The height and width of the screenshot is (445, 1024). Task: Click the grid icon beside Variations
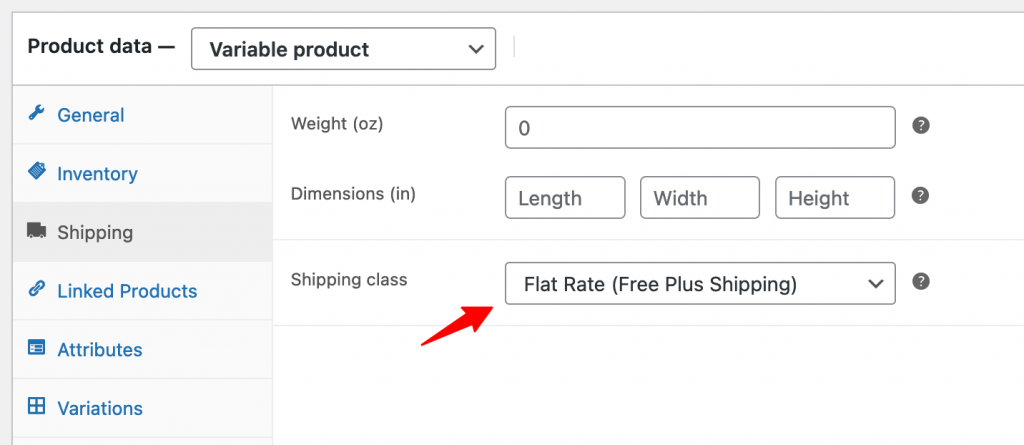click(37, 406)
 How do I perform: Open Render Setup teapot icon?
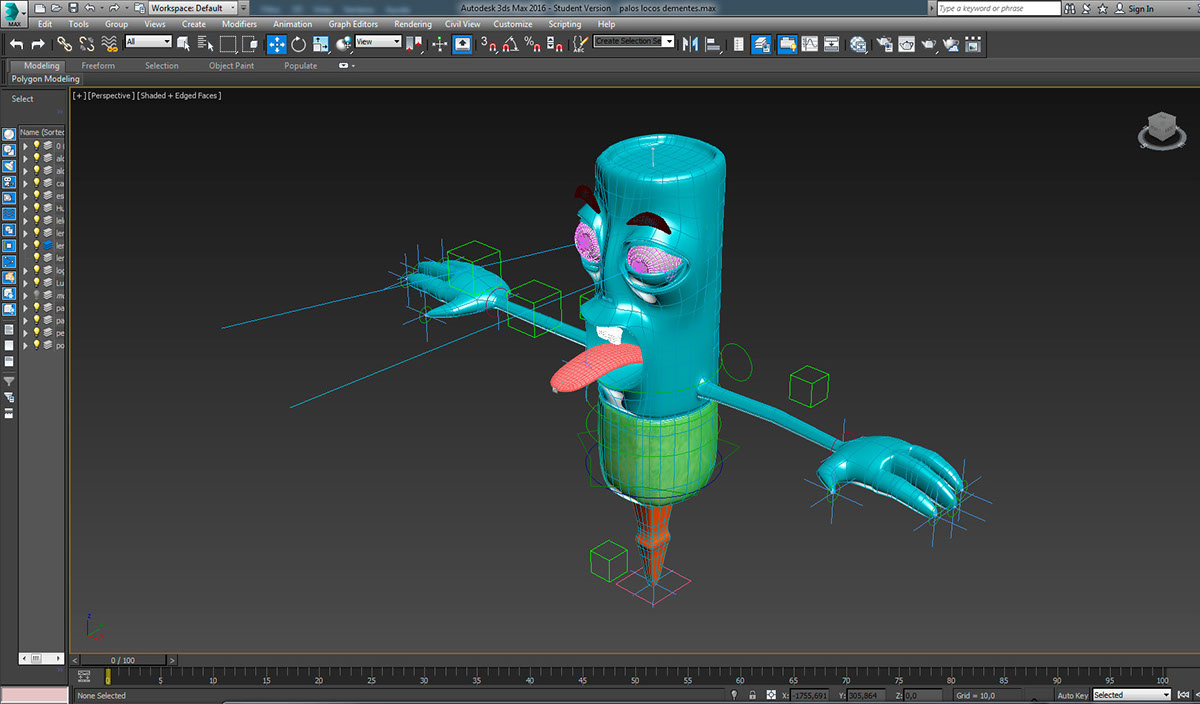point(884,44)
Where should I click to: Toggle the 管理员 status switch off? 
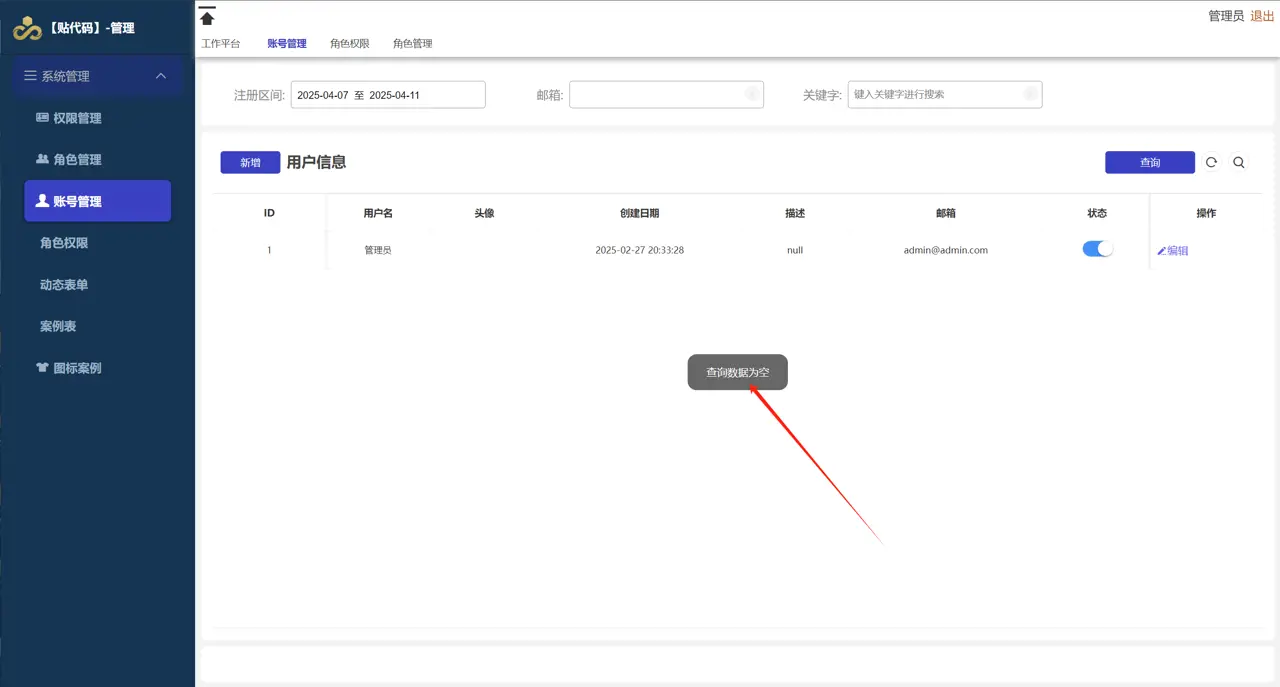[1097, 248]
━━━━━━━━━━
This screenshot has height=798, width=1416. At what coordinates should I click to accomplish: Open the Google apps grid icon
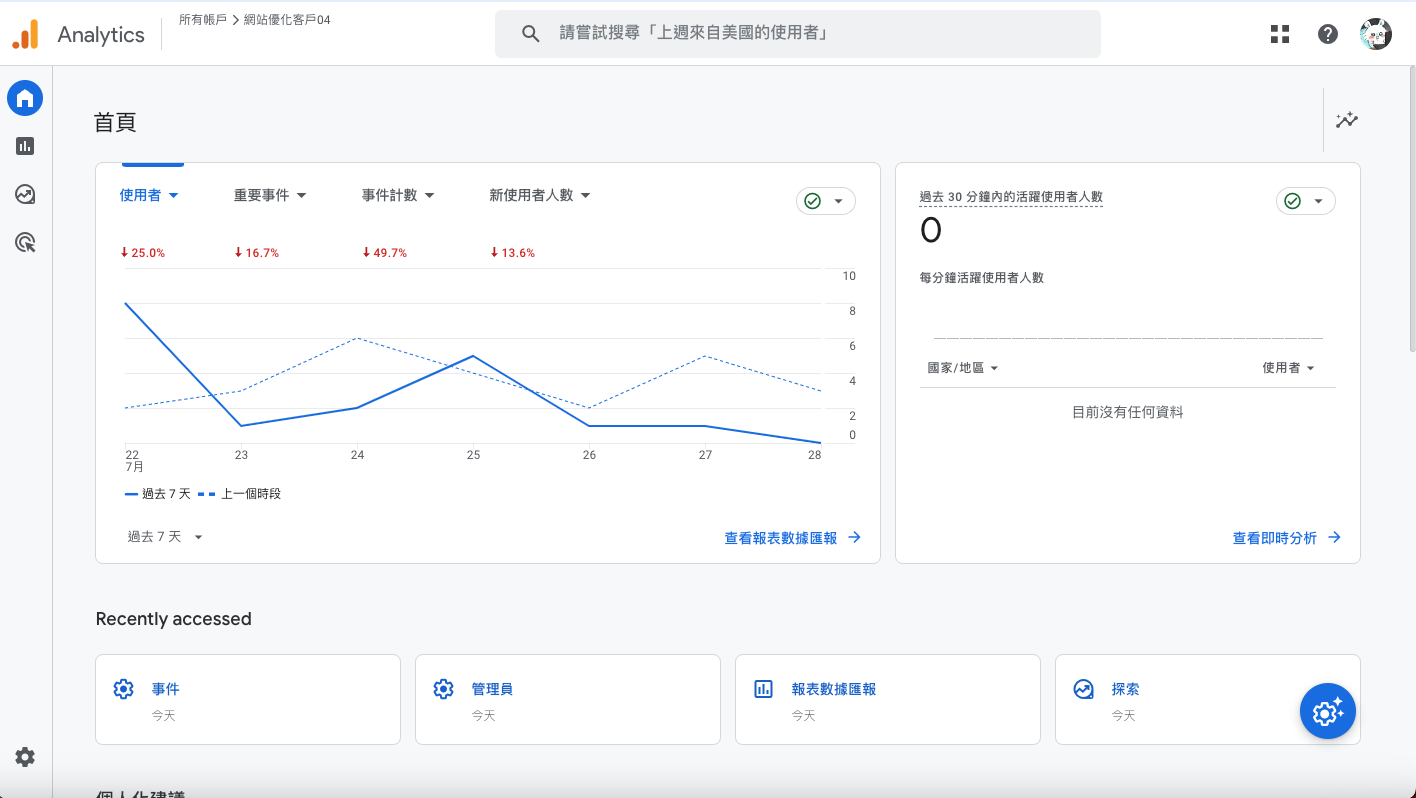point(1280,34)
━━━━━━━━━━
Directive
Output the listing as a Markdown table, starting at the line that contains "Where should I" and ending at the line that contains "[1097, 248]". Use the columns Row and Line, skip blank lines, and leave the pictures out.

Finished exercise
| Row | Line |
|---|---|
| 1 | Where should I click to: Toggle the 管理员 status switch off?  |
| 2 | [1097, 248] |